Studio album by Jean Dawson
- Released: October 7, 2022
- Genre: Grunge; pop-punk; indie rock; hip-hop;
- Length: 35:42
- Label: P+
- Producer: Jean Dawson (also exec.); Ray Brady; Wyatt Bernard; Austin Corona; Nate Sherman; Ty Mayer; Zach Fogarty; Joel McClain; Johan Lenox; Rob McCurdy; Elliot Kozel; George Clanton; Jesse Schuster; John Carroll Kirby;

Jean Dawson chronology
| Pixel Bath (2020) | Chaos Now (2022) | Boohoo (2024) |

Singles from Chaos Now
- "Porn Acting" Released: February 27, 2022; "Three Heads" Released: August 19, 2022; "Pirate Radio" Released: September 16, 2022; "Sick of It" Released: September 29, 2022; "Bad Fruit" Released: October 5, 2022;

= Chaos Now =

2022 album by Jean Dawson

Chaos Now (stylized as CHAOS NOW*) is the second (Note: Dawson's 2019 release Bad Sports has been variously referred to as an album, an EP, and a mixtape. If Bad Sports was considered Dawson's debut album, Chaos Now would be his third.) studio album by experimental pop musician Jean Dawson, released on October 7, 2022, by the artist's label P+. The album was announced August 19 along with the release of single "Three Heads", with a music video directed by Bradley J. Calder, as well as the artist's first US headlining tour. "Porn Acting" was released as a prior single on February 27, third single "Pirate Radio" followed on September 16, fourth single "Sick of It" released September 29, and fifth single "Bad Fruit" featuring Earl Sweatshirt was released October 5.

== Background ==
In an interview with Maxine Wally for W, Dawson admitted difficulty with completing the album. He spent months in his bedroom in Inglewood, California working on it, comparing his room to "those movies where a dude is trying to figure out a crime and they have pieces of yarn connected to pins on the wall." He also admitted to scrapping two previous versions of the album, one which resembled an EP which Dawson says he "vehemently" hates, and the other because it wasn't "profound enough. I was just saying words."

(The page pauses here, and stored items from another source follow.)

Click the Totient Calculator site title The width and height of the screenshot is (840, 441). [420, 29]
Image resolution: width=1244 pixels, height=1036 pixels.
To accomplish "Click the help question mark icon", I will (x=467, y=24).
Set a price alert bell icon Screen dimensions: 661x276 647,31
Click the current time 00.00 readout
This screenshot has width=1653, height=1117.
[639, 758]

The album's and song's names are all stylized in all caps with an asterisk on the end. Dawson described the asterisk as "the way I use periods. Instead of it being like a mundane little dot, it's like a firework."

== Style and reception ==

Clashs James Mellen calls the album "a shapeshifting creation, blasting through acoustic balladry, hip-hop elements and frantic distorted guitars." Mellen considers "Glory" "a song ready for arenas" with "reverb-soaked drums matched by the heavy guitars" and "Dawson's searing vocals"; says "Bad Fruit", featuring "alternative hip-hop heavyweight" Earl Sweatshirt, "is a softer number on the album" with "sombre guitar work", orchestral passages, and "twinkling percussion" adding "a cinematic dimension to the track"; calls closing track "Pirate Radio" "a beautiful acoustic moment spurred on by delicate guitars and folk-tinted strings and wind sections"; and closes by saying the album "took everything that made Pixel Bath so incredible and just elevates it."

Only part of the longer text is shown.